------ 文件 ------

JavaScript 中用於 BERT NLP 任務的 ONNX Runtime 自定義 Excel 函式

在本教程中，我們將探討如何建立自定義 Excel 函式（ORT.Sentiment() 和 ORT.Question()），以使用 ONNX Runtime Web 實現 BERT NLP 模型，從而在電子表格任務中啟用深度學習。推理在本地進行，就在 Excel 中！

Image of browser inferencing on sample images.

前提條件

Node.js
連線到 Microsoft 365 訂閱的 Office（包括 Web 版 Office）。如果您尚未擁有 Office，可以加入 Microsoft 365 開發者計劃，以獲得一個免費的、可續訂 90 天的 Microsoft 365 訂閱，用於開發期間使用。
有關詳細資訊，請參閱 Office 載入項教程

什麼是自定義函式？

Excel 有許多您可能熟悉的內建函式，例如 SUM()。自定義函式是一個有用的工具，可以透過在 JavaScript 中將這些函式定義為載入項的一部分來建立新函式並將其新增到 Excel 中。這些函式可以在 Excel 中像訪問任何內建函式一樣被訪問。

建立自定義函式專案

既然我們瞭解了什麼是自定義函式，那麼讓我們看看如何建立可以在本地推理模型的函式，以便在單元格中獲取情感文字，或者透過提問並將答案返回到單元格來從單元格中提取資訊。

如果您打算跟著操作，請克隆我們將在本部落格中討論的專案。該專案是使用 Yeoman CLI 的模板專案建立的。在此快速入門中瞭解有關基礎專案的更多資訊。
執行以下命令以安裝包並構建專案。

npm install
npm run build

以下命令將在 Excel 網頁版中執行載入項，並將載入項旁載入到命令中提供的電子表格。

// Command to run on the web.

------

__任務清單__:
a - 在 Excel 自定義函式教程中，要建立的兩個自定義函式叫什麼名字？
b - 請輸出 Excel 自定義函式教程裡從“既然我們瞭解了什麼是自定義函”到“Yeoman CLI 的模板專案建立的。在此快速入門中瞭解有關基礎專案的更多資訊。”的原文。
c - 請接著 Excel 自定義函式教程的最後一句往下寫。

------ 提供資料 ------

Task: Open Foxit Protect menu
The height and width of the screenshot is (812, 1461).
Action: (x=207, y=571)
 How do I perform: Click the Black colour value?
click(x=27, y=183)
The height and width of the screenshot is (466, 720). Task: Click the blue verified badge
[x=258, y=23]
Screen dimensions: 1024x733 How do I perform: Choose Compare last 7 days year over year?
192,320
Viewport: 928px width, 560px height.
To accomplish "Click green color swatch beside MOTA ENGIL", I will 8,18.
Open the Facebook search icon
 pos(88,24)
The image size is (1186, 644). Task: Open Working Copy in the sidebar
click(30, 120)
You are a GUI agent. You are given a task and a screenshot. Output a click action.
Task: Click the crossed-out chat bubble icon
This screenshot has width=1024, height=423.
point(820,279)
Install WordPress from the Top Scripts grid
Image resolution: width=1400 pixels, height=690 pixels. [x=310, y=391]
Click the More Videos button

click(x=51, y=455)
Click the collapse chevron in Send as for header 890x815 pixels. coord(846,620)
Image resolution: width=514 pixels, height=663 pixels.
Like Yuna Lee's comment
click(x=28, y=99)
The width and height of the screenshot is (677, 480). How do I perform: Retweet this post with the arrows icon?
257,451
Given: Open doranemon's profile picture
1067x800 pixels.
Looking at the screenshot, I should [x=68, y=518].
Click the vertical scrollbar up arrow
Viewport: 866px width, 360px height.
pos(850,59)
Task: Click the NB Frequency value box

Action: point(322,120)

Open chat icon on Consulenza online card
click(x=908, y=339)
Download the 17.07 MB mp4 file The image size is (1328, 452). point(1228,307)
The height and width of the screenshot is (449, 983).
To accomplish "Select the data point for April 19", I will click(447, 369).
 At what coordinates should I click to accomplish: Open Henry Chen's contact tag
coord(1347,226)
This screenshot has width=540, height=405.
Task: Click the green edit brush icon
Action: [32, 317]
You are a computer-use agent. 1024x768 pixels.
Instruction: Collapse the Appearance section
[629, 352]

------

__依序作答__:
a - ORT.Sentiment() 和 ORT.Question()。

b -
既然我們瞭解了什麼是自定義函式，那麼讓我們看看如何建立可以在本地推理模型的函式，以便在單元格中獲取情感文字，或者透過提問並將答案返回到單元格來從單元格中提取資訊。

如果您打算跟著操作，請克隆我們將在本部落格中討論的專案。該專案是使用 Yeoman CLI 的模板專案建立的。在此快速入門中瞭解有關基礎專案的更多資訊。

c -
// Replace "{url}" with the URL of an Excel document.
npm run start:web -- --document {url}

使用以下命令在 Excel 客戶端中執行。

// Command to run on desktop (Windows or Mac)
npm run start:desktop

首次執行專案時，將出現兩個提示
- 一個將要求啟用開發者模式。這是旁載入外掛所必需的。
- 接下來，當出現提示時，接受外掛服務的證書。
要訪問自定義函式，請在空單元格中鍵入 =ORT.Sentiment("TEXT") 和 =ORT.Question("QUESTION","CONTEXT") 並傳入引數。

現在我們準備好深入研究程式碼了！

`manifest.xml` 檔案

manifest.xml 檔案指定所有自定義函式都屬於 ORT 名稱空間。您將使用該名稱空間在 Excel 中訪問自定義函式。將 manifest.xml 中的值更新為 ORT。

<bt:String id="Functions.Namespace" DefaultValue="ORT"/>
<ProviderName>ORT</ProviderName>

在此處瞭解有關清單檔案配置的更多資訊。

`functions.ts` 檔案

在 function.ts 檔案中，我們定義了函式名稱、引數、邏輯和返回型別。

在 function.ts 檔案的頂部匯入 inferenceQuestion 和 inferenceSentiment 函式。（我們將在本教程後面介紹這些函式中的邏輯。）

/* global console */
import { inferenceQuestion } from "./bert/inferenceQuestion";
import { inferenceSentiment } from "./bert/inferenceSentiment";

接下來新增 sentiment 和 question 函式。

/**
* Returns the sentiment of a string.
* @customfunction
* @param text Text string
* @returns sentiment string.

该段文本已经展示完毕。